Saved data entries:
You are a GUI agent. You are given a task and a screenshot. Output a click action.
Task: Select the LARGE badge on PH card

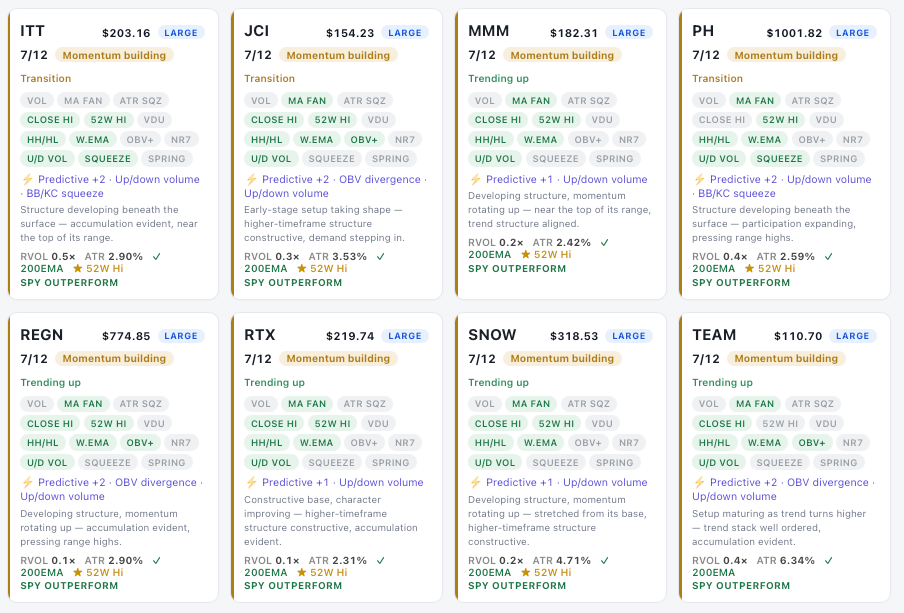pos(852,33)
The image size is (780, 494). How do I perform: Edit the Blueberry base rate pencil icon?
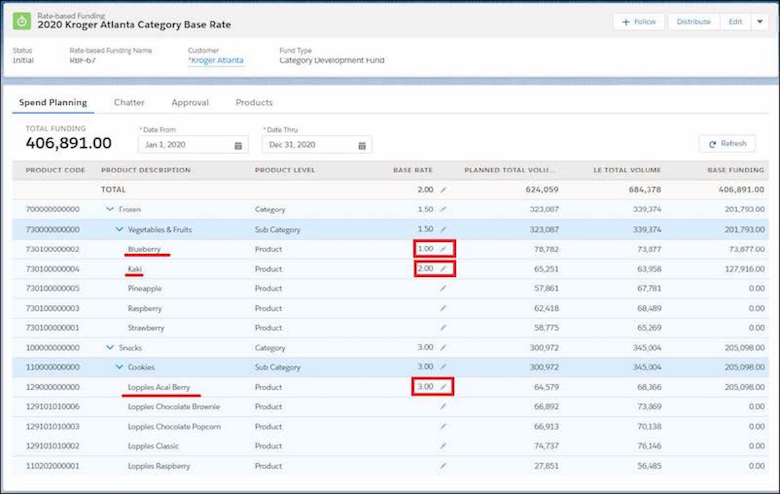point(443,249)
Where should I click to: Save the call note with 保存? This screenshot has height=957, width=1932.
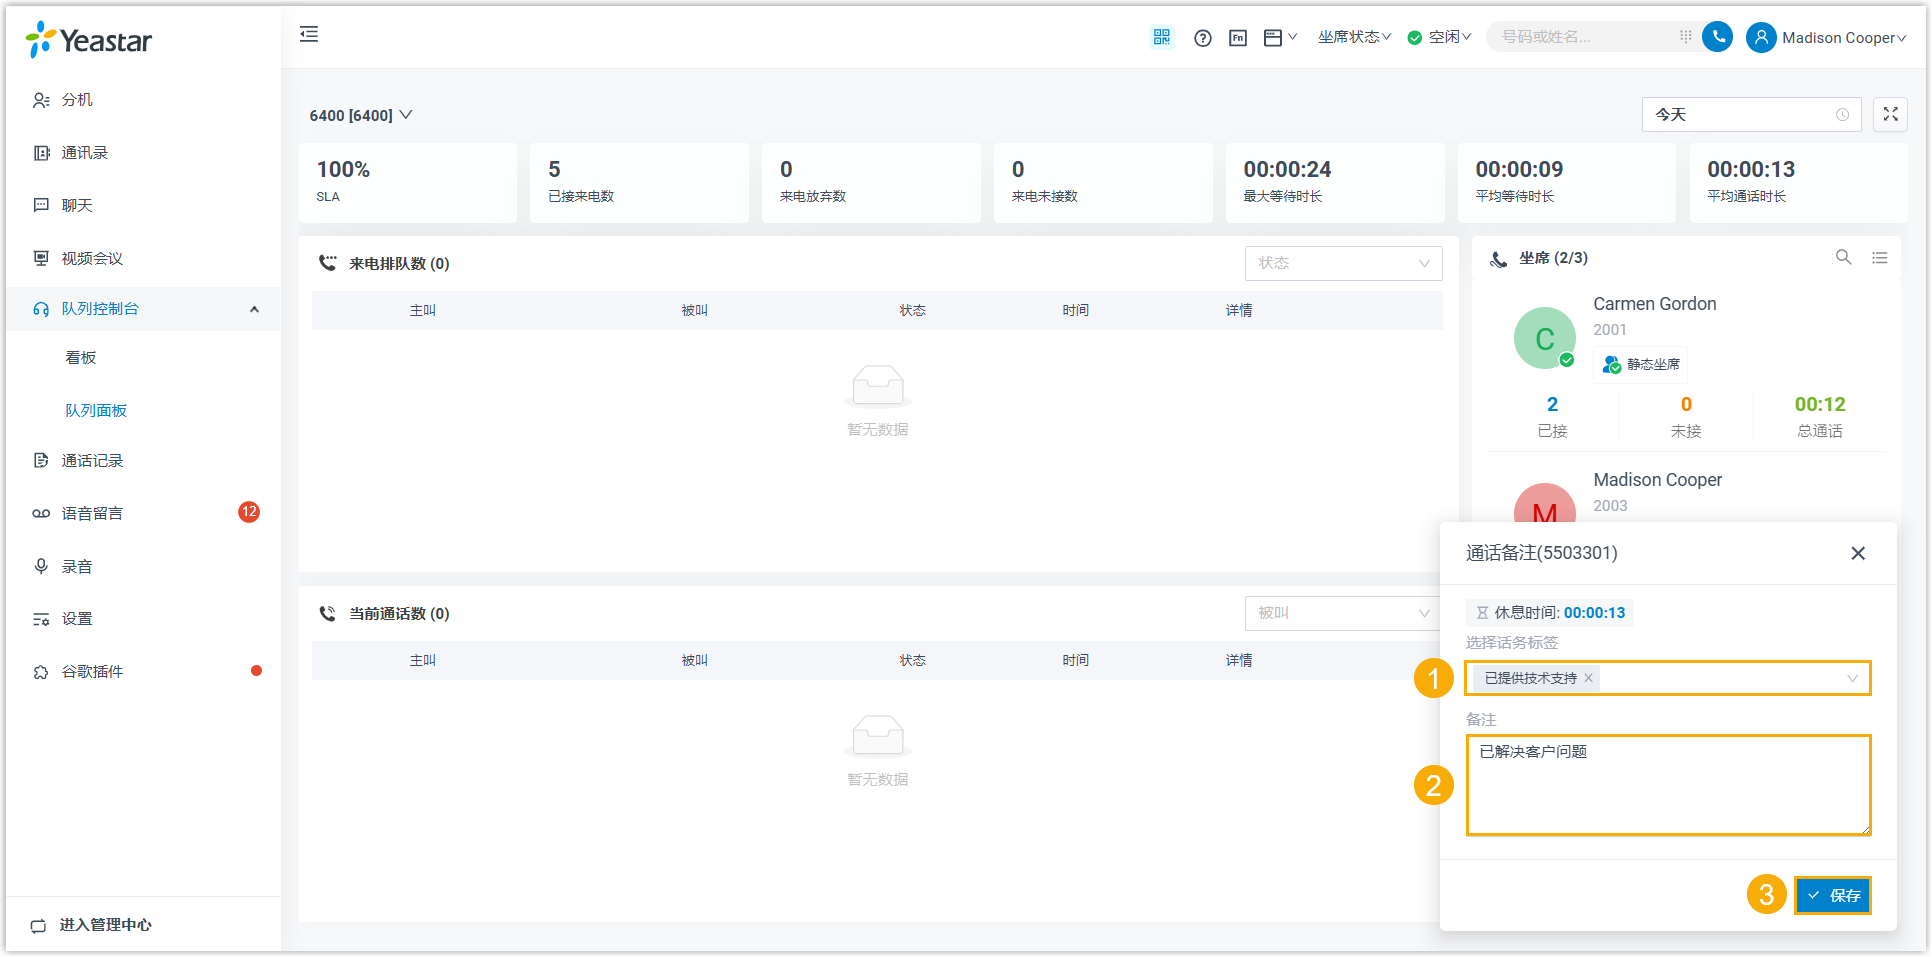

» Action item: A verbatim copy of the entries, stripped of pictures, should be produced.

» Task result:
You are a GUI agent. You are given a task and a screenshot. Output a click action.
Task: Select the LARGE badge on PH card

pos(852,33)
The image size is (780, 494). How do I perform: Edit the Blueberry base rate pencil icon?
point(443,249)
Where should I click to: Save the call note with 保存? This screenshot has height=957, width=1932.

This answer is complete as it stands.